◆ DOEL VAN OEFENING ◆
Hoe lang was de fietstocht van Utrecht naar Tamariu volgens de te lezen tekst?

Toen we nadachten over een vervolg kwam Liesbeth met het idee om er een meisjeshuis van te maken. De één is weduwe en weer een ander is gescheiden. En ik heb de titel ‘Het Verwende Nest’ bedacht. Het grappige was dat lezers over de Nieuwegracht liepen op zoek naar Het Verwende Nest. Maar dat bestond helemaal niet, we hadden door een architect een grachtenhuis laten tekenen. Het succes van ‘Zadelpijn’ smaakte naar meer en inmiddels zijn er 13 romans van mij verschenen en die ik nu alleen schrijf als Van Sambeek.”
De keuzes van Ciel
Berg
“Ik heb nooit de Mont Ventoux of L’Alpe d’Huez gefietst, maar wel heel veel heuvels. Om toch een favoriet te noemen is dat de heuvel waar Sancerre op ligt. En die ik in Zadelpijn de Tîte de Sancerre ben gaan noemen. Mijn man en ik fietsen nog veel, zo zijn we zeven jaar geleden vanuit Utrecht naar Tamariu in Noord-Spanje gefietst, ruim 1820 km, daarvoor moesten we wel de Pyreneeën over. Ik rijd sinds twee jaar op een E-bike, wat ik wel een hele stap vond.”

◆ AANGELEVERDE GEGEVENS ◆
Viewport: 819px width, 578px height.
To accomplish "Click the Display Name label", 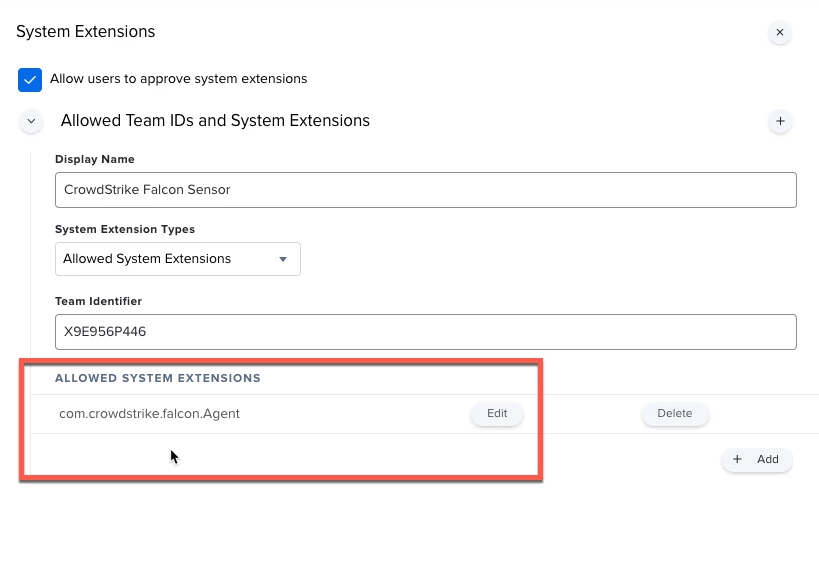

◆ ANTWOORD ◆
Ruim 1820 km.